Joint statement on winter pressures | Association of Anaesthetists
Return to top

Joint statement on winter pressures 2021

Association and Royal College of Anaesthetists joint statement on winter pressures

Monday 20 December 2021

There is considerable pressure on NHS systems across the whole of the UK which is likely to significantly impact anaesthetic departments over the coming months. There are a number of factors including patients requiring treatment for COVID-19 and the seasonal pressures that perennially affect services over the winter period. In addition to this there is a drive to maintain activity in order to tackle waiting lists. Anaesthetists in all stages of their careers are suffering from the consequences of the huge challenges that the NHS has faced over the last two years. This has been particularly acutely felt by those trying to navigate the disruption to training, examinations and recruitment.

In common with previous years The Royal College of Anaesthetists and the Association of Anaesthetists are offering the following guidance to support both individual anaesthetists in training and also our wider departments.

The following principles apply to anaesthetists of all grades who are asked to perform clinical duties outside of their normal clinical specialty or outside of their normal environment:

  • Individual organisations’ winter pressure contingency plans should include clearly defined triggers and operational procedures for the short-term emergency deployment of staff to work outside their usual environment in exceptional circumstances.
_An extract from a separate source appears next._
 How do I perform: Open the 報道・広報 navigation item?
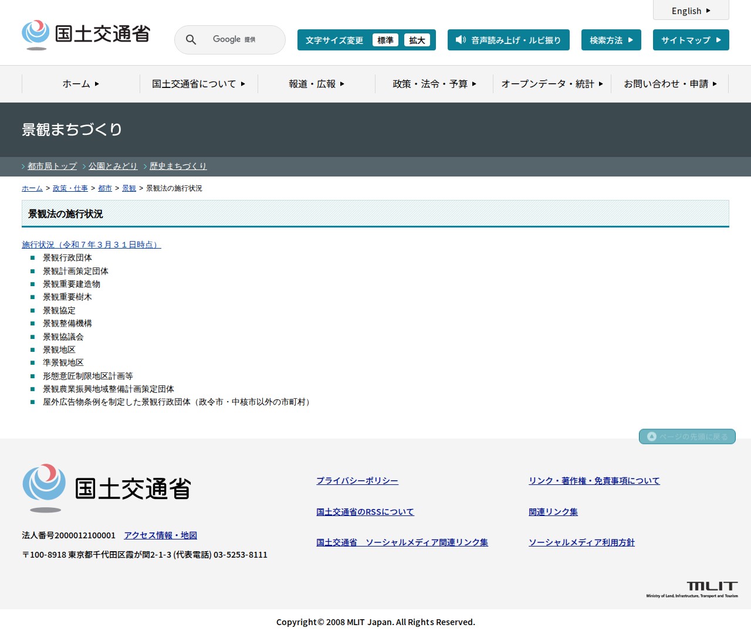pos(316,84)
We have previously issued guidance on cross-skilling to prepare clinicians for this
  • The decision to deploy staff to work outside their usual environment should only be made by the Medical Director or deputy, in consultation with the Clinical Director and, in the case of anaesthetists in training, the Director of Medical Education and lead educational supervisor. This is particularly important with the likelihood of repeated surges of COVID-19 which may extend the need for redeployment beyond the normal winter pressures
  • No anaesthetist should be expected to practise beyond their clinical competence
  • Anyone working in an unfamiliar environment must receive an appropriate induction and be familiar with local governance arrangements. They should be given a clear line of senior medical supervision that is appropriate to their level of competence. This applies equally to consultants, SAS grades and anaesthetists in training. Both the supervisee and the supervisor should be aware of their roles, their responsibilities to each other and have a reliable means of contact
  • Any changes to working conditions must be in line with contractual obligations, employment law and national terms and conditions in order to ensure that efforts are sustainable, and anaesthetists are not working in a manner that compromises their health, safety, or wellbeing, nor that of their patients.

The following points apply to anaesthetists in training:

  • Anaesthetists in training who are asked to support the service under pressure should be selected equitably from those who are most suitable to contribute to the area under pressure. The same trainees should not be redeployed successively as this will impact on their trainin
  • Deployments should be kept as short as possible and such measures should be planned carefully, with input from local trainers and consideration of the impact on all doctors affected. The College Tutor should be involved in the decision-making and the Training Programme Director, Head of School and Postgraduate Dean must be informed of any movement in all cases. Any movement must be supported by a full hospital and departmental induction
  • ACCS trainees working in Anaesthesia and Intensive Care Medicine in CT1 and CT2 should not be redeployed, if at all possible, in order to ensure that they meet the requirements of the training programmes during their six-month rotations. Extensions are particularly difficult to organise and disruptive to training for this group
  • As far as possible, it should be ensured that individuals are not disadvantaged at their Annual Review of Competency Progression. Outcome 10s should be used to show where training progression has been delayed by factors related to COVID-19. College Tutors, Regional Advisers Anaesthesia (RAAs) and Association Links are asked to provide or facilitate appropriate pastoral support to anaesthetists in training who are redeployed. The hospital’s Guardian of Safe Working should be made aware of redeployments and any change to hours worked
  • If training opportunities are missed because of changed duties, arrangements should be made to access the training in a timely manner. We encourage anaesthetists in training to reflect with their supervisors on the experience of working in these circumstances, so that the issues encountered and any potential for learning can be better understood.

The College and the Association understand how workload and workforce pressures during these challenging times are impacting clinicians’ health and ability to deliver high-quality patient care. This has been highlighted during the entirety of the pandemic and reinforces our argument that beyond any short-term actions to address the current pressures, we require sustainable long-term solutions for over-stretched front-line services. We are urging government and relevant bodies to continue to work with us to develop a comprehensive long-term workforce strategy that provides for the necessary investment in capacity, medical training, ongoing wellbeing support and facilities for staff working in NHS hospitals across the country.